A bit more reassurance could arrive next week when Iglesias, who missed all of the 2014 season with stress fractures in his legs, has a follow-up examination by his orthopedic specialist, Thomas Clanton, at the Steadman Clinic in Vail, Colo.

Iglesias, who earlier this week turned 25, has been working out steadily at his Miami home and with the oversight of local trainers and rehab specialists, supervised by Rand and by the Tigers' new strength and conditioning coordinator, Chris Walters.

Walters had been an assistant under former chief Javair Gillett, who is now with the NBA's Houston Rockets.

"He's taking ground balls, is into a hitting progression, and has been through the running progression," Rand said of Iglesias. "And now he's started to run sprints. Everything at this point he has done very well.

"He has his visit with Dr. Clanton next week and, hopefully, he'll be cleared for full activity and be ready to rejoin us for regular work in camp (full-team spring drills begin Feb. 24 at Lakeland)."

Rand said one significant difference from last year's spring camp already was on display as Iglesias readies for 2015.

"It bothered him to take ground balls last year, but so far, no issues," Rand said. "We've even moved him into plastics (shoe spikes). He was wearing tennis shoes, and was moving well laterally. Now he's in plastic spikes to make sure his footing is secure, and he's done pretty well."

Iglesias has company as he moves from 2014's miseries and preps for a potentially healthier 2015.

Miguel Cabrera had ankle surgery in October for a bone spur and stress fracture in his right ankle and is at least gaining on a goal to play Opening Day. Bruce Rondon, a Tigers back-end bullpen burner, is now approaching 10 months since he had Tommy John surgery. He could be with the Tigers when they head north for the regular-season opener April 6 against the Twins at Comerica Park.

Cabrera's big test comes in February when he consults Robert Anderson, a Charlotte, N.C., orthopedic surgeon who also repaired the broken ankle of retired Yankees star Derek Jeter.

"His rehab has gone well," Rand said. "He's in a partial weight-bearing stage, six weeks in a boot, which began just before Christmas. He'll got back and see Dr. Anderson next month and hope the CT scan will show that everything's well and that he can move into a full weight-bearing program."
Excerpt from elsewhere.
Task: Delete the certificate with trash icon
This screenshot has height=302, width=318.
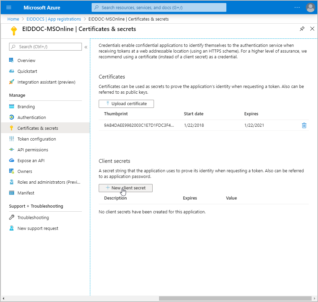Action: [304, 125]
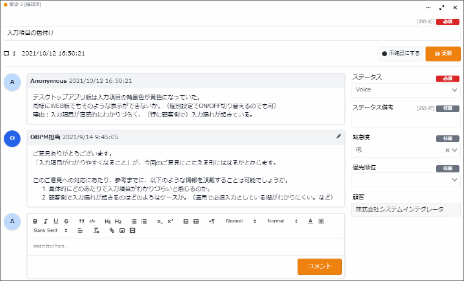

The Tigers, though, acknowledge Cabrera will have work to do even if he gets a thumbs-up at next month's exam. They cannot say with assurance their spotlight hitter will be 100 percent on Opening Day.

Bruce Rondon is returning from Tommy John surgery.

Rondon's situation is also uncertain, although in no way worrisome. Ligament replacement surgery, which was needed after Rondon tore his right elbow ligament during 2014 spring camp, normally requires a full year of recovery and rehab.

The 12-month timetable so far fits almost perfectly Rondon's process and prognosis. The 24-year-old right-hander reported last week to Lakeland, where the Tigers maintain their physical rehab facility at Tigertown, and is moving closer throwing at full strength as he gets ready for what could be at least semi-regular duty during the Grapefruit League season.

"I'd say he's right on schedule," Rand said. "He hasn't moved to a mound yet. He's basically beginning a six-week progression that could get him ready to compete, at least at this point, right on schedule."

Dave Dombrowski, Tigers president and general manager, said this week he believed Rondon would be ready for work in manager Brad Ausmus' bullpen corps by the "early season." Rand doesn't disagree.

"Yeah, I would say there is that chance," Rand said, speaking specifically of Opening Day. "It's a little early for me to make that call, and you never know until he gets on the mound and is competing in games.

"But I'd say there's a chance. And if it isn't right at that point (first week of April), he shouldn't be too far behind that point."